Given that many of us live in a culture of busy-mindedness and are steeped in the habit of expecting a busy mind to go with a busy life, it is natural that we would fall for the illusion that the stress, tension, and pressure are coming from the outside. But they just aren’t.

You can “do busy” without being busy-minded

Most of us live in the illusion that it’s difficult to have a quiet mind if you are really busy. We have grown accustomed to the idea that busy-mindedness is a natural consequence of being busy. There is an implicit assumption that some amount of stress, pressure, and tension simply go with the territory of having a lot to do.

But stress and busy-mindedness don’t come from having a lot to do

Stress, tension, and pressure are not an inevitable product of having a lot to do. The stress, pressure, and tension that we feel, when we feel them, come 100% from Thought, not from circumstances.

You can test this for yourself

Most of us can readily think of times when it seemed like stress was coming to us courtesy of our circumstances. Yet when my clients give themselves space to reflect, they invariably find instances when they were extremely productive and juggling multiple calls on their time and attention without being busy-minded.

That couldn’t ever happen if stress was actually inherent in certain situations, experiences, or circumstances.

It’s easy to overlook

We may overlook the absence of stress for the simple reason that we aren’t wired to notice what isn’t there. Yet the more you reflect, the more you are likely to observe multiple times each week when you handle what is right in front of you in the moment without being preoccupied by all the other possible things you might be doing, have just done, or could be doing next.

Play with it

Play with it. See if you can recall times when you have had a quiet mind even though you have had a lot to do. Then see if you can remember times when you have had a busy mind with lots of stress and tension even though you didn’t necessarily have a lot to do. (Don’t get me started!)

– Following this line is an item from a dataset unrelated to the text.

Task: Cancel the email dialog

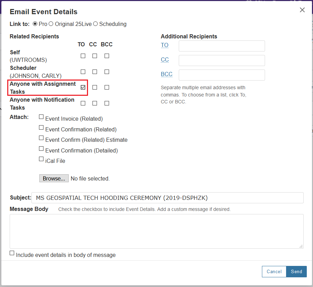Action: pyautogui.click(x=274, y=271)
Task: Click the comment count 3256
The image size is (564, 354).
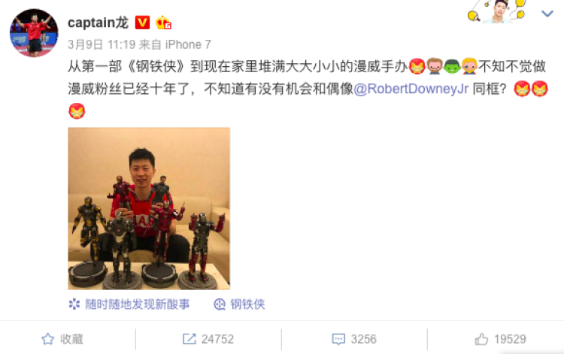Action: pos(364,339)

Then tell me what you observe. As always I welcome your comments, questions, and push back. If this has been helpful, please share it with friends and colleagues.

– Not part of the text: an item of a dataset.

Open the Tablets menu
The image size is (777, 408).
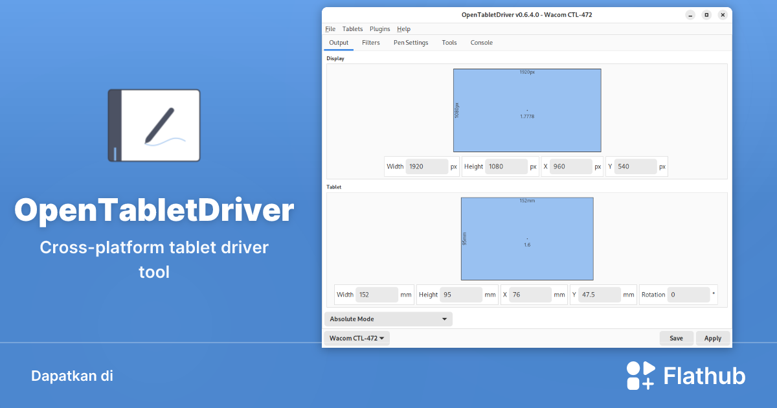coord(352,28)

If you’d like to do more with less busy-mindedness, check out The Art of Living

The Art of Living is a 12-week encounter with the possibility of high engagement and low stress. In a small group (maximum 12), we will tap the deeper intelligence available to every human being, an intelligence that will guide you in the creation of what you want in life, whether you think it is possible at the outset or not.

Starts November 9, 2017Click here for details.

 

5 Comments

  1. Karen Blanchet

    Lately I have had the opportunity to verify what you wrote. My purse was stolen from my car as I attended mass on Sunday. The circumstances have filled my days following up on all sorts of subsequent actions like closing accounts, etc. I kept way too much in that purse! Anyway, the amazing thing is I am not stressed unless I allow myself to be. It did upset me to see my account cleaned and I allowed myself to drift into a pity party from which my husband moved me by suggesting I could “dump on him if I wished”. I don’t wish. Finding my quiet place again brought me back to calm. A daily meditation practice helps so much to keep one connected to the bigger picture.

    Reply
    • Molly

      Thank you, Karen.

      It looks to me like when we realize that stress is coming from thought in the moment, we naturally invest less significance in the thought. We may still feel it, but we don’t quite buy into it, and therefore it tends to drop away. It may seem like something we do, but it’s actually a spontaneous process guided by insight rather than effort.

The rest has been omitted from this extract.